À six jours du scrutin, le léger trouble du PS

MEETING - Le grand meeting de Jean-Jacques Queyranne a rassemblé près de 1500 personnes lundi soir soir au Transbordeur. L’affluence a rassuré les artisans de la campagne de Queyranne, mais à six jours du premier tour, un léger trouble a saisi les responsables du PS du Rhône.

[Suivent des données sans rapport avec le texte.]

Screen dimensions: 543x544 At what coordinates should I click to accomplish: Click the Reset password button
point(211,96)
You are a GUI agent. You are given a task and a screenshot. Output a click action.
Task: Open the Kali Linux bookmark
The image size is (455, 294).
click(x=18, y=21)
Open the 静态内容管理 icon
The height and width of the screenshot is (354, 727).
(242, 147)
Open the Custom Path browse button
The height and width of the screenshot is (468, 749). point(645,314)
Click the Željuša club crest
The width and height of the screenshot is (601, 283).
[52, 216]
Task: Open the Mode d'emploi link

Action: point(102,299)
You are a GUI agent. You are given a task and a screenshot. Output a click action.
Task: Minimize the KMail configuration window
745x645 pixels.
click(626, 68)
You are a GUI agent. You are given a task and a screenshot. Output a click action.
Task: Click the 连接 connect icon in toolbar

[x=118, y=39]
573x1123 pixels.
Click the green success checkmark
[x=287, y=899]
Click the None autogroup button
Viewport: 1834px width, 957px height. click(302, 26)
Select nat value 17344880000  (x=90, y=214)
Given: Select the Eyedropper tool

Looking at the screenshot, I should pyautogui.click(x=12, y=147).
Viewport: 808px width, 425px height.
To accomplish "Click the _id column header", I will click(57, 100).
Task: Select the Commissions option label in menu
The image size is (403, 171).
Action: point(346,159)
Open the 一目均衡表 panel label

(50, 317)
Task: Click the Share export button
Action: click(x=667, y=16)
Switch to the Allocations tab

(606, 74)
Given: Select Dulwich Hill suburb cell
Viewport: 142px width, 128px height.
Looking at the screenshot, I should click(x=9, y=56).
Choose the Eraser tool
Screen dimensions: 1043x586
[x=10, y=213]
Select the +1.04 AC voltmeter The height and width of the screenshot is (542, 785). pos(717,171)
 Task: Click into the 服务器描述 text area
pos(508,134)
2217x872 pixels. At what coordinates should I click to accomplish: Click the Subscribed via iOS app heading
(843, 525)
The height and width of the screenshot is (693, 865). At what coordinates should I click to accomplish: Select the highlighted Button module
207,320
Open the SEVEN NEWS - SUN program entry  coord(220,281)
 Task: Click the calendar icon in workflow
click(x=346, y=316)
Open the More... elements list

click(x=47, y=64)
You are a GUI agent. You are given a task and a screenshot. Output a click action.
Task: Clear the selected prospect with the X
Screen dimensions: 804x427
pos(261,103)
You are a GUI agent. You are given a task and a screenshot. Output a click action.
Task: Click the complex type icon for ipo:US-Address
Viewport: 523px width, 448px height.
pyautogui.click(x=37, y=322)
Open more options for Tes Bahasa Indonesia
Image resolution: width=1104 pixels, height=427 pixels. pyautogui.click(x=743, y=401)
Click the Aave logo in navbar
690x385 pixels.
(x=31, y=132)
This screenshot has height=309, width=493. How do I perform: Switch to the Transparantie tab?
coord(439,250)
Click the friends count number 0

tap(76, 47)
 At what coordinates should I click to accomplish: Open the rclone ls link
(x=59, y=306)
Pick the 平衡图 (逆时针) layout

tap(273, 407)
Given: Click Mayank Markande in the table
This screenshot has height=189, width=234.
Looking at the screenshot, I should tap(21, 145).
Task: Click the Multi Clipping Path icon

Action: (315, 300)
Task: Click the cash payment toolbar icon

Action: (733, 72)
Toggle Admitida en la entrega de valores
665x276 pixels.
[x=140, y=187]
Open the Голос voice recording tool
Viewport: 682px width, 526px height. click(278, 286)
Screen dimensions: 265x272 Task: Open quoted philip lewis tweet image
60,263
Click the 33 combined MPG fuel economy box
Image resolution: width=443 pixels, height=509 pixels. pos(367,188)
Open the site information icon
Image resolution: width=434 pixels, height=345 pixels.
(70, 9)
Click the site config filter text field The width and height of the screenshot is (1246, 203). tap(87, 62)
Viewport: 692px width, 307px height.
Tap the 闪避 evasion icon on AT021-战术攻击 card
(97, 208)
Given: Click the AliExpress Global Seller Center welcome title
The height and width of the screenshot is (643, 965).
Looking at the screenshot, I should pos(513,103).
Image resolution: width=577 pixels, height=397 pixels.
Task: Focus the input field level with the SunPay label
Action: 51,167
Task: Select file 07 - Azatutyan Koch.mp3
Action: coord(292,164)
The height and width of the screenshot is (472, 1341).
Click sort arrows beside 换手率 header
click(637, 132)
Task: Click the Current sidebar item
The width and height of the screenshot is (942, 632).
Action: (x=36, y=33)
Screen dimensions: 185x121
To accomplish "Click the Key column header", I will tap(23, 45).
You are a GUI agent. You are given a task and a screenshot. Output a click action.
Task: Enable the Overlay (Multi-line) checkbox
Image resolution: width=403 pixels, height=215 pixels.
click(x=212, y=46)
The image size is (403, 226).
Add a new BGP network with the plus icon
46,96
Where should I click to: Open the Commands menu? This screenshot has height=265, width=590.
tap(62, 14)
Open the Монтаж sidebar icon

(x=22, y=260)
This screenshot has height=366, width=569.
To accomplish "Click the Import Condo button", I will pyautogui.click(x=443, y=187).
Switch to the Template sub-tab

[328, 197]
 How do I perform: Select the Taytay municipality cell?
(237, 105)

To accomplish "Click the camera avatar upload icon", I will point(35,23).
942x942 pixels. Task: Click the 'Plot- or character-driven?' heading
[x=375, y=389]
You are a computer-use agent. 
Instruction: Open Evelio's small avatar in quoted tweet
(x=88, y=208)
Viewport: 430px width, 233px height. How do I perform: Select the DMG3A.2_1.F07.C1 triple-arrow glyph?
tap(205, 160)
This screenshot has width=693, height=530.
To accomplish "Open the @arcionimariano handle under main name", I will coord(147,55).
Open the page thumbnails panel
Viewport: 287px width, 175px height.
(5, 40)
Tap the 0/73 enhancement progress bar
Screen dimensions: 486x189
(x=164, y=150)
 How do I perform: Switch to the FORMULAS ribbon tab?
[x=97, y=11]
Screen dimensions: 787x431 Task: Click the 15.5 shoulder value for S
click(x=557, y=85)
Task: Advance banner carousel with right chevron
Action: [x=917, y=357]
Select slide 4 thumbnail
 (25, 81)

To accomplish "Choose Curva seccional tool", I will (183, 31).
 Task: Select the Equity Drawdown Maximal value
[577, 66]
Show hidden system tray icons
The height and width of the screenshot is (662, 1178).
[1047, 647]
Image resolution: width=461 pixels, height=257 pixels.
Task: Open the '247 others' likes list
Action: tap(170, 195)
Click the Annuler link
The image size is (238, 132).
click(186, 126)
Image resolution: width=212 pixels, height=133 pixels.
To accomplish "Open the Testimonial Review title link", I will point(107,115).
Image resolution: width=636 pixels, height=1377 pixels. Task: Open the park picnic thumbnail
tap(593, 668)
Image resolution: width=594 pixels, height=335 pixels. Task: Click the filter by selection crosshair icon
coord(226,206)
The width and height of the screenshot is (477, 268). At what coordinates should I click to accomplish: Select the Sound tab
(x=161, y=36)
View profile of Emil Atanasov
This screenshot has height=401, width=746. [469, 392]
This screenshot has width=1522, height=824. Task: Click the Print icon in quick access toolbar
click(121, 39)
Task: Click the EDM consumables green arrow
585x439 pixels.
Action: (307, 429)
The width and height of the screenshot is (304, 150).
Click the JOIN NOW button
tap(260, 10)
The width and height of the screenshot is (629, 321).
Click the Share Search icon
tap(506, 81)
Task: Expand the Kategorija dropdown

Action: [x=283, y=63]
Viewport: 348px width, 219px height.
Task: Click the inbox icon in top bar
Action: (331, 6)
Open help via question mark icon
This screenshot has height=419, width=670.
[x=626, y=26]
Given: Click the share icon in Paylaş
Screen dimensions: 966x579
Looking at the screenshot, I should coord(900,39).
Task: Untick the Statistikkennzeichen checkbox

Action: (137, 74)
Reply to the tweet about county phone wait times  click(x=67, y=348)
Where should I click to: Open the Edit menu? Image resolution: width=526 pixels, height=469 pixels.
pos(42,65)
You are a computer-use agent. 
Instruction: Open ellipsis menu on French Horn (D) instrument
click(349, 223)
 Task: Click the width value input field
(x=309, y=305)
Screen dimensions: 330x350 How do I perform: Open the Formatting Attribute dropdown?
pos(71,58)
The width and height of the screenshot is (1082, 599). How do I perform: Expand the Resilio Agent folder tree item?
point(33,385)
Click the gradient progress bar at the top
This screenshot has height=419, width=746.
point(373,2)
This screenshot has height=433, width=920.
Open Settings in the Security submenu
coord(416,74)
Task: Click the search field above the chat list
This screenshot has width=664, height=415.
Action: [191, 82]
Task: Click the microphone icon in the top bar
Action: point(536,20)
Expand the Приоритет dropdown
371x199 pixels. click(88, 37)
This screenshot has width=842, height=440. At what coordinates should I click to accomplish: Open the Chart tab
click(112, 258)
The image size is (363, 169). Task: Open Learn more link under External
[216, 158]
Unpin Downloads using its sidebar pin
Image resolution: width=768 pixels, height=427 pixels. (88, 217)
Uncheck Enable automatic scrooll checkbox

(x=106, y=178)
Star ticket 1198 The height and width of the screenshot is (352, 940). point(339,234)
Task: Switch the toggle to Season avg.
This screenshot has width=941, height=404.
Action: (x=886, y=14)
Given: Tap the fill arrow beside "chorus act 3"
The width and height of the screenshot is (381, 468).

Le sondage publié par Le Progrès mardi matin était sur toutes les lèvres. L’écart entre Europe Écologie et le PS se réduit plaçant la liste de Philippe Meirieu à 21 % d’intentions de vote contre 25 % pour les socialistes. “Cela faisait trois mois que l’on avait des sondages excellents avec un écart qui se réduisait avec l’UMP et un écart grandissant avec les Verts. Entre ceux-là et celui du Progrès, que doit-on croire ?” pestait Thierry Philip, le maire PS du 3e arrondissement et candidat sur les listes Queyranne. “Je me suis pas fais chier 3 mois pour au final aller donner des places aux Verts !”, enrageait un militant PS de banlieue.

Le retour du vote utile

L’analyse la plus récurrente faite par les responsables socialistes consistait à jouer d’une alternative : “De deux choses l’une, soit ce sondage est bidonné, soit ça fait trois mois que l’on se trompe” entendait-on d’Hervé Saulignac, le directeur de campagne, en passant par des militants de base jusqu’à des proches collaborateurs de Queyranne. Dès lors, à la tribune, les exhortations au “vote utile” se sont rappelées au bon souvenir des socialistes. “Lorsqu’il s’agit d’opérer des rassemblements, il est plus facile de le faire quand vous faîtes un large score. (...) Une majorité, c’est toujours un rassemblement , mais il faut un axe central fort” a indiqué Gérard Collomb.

La seule parenthèse dans cette soirée troublée est venue de Robert Badinter et d’Ariane Mnouchkine, la fondatrice du théâtre du Soleil et metteur en scène. Leurs interventions étaient un peu hors sol, n’évoquant que très peu les enjeux de l’élection. Badinter prononça un discours ancrée sur les valeurs de gauche évoquant les dérives du “roi soleil” sur l’identité nationale, le flicage-fichage ou encore les gardes à vue. Mais citant Renoir, Mnouchkine a fait le lien avec les régionales et Rhône-Alpes : “il faut être local pour être universel” a indiqué celle qui dans son intervention s’est demandée si une région peut être “un laboratoire d’humanité”. Avec Badinter et Mnouchkine, la fin de la campagne de Queyranne se réancre à gauche. Le président sortant a d’ailleurs dit de cette grande figure morale qu’est Badinter qu’il représente “la noblesse de la gauche”.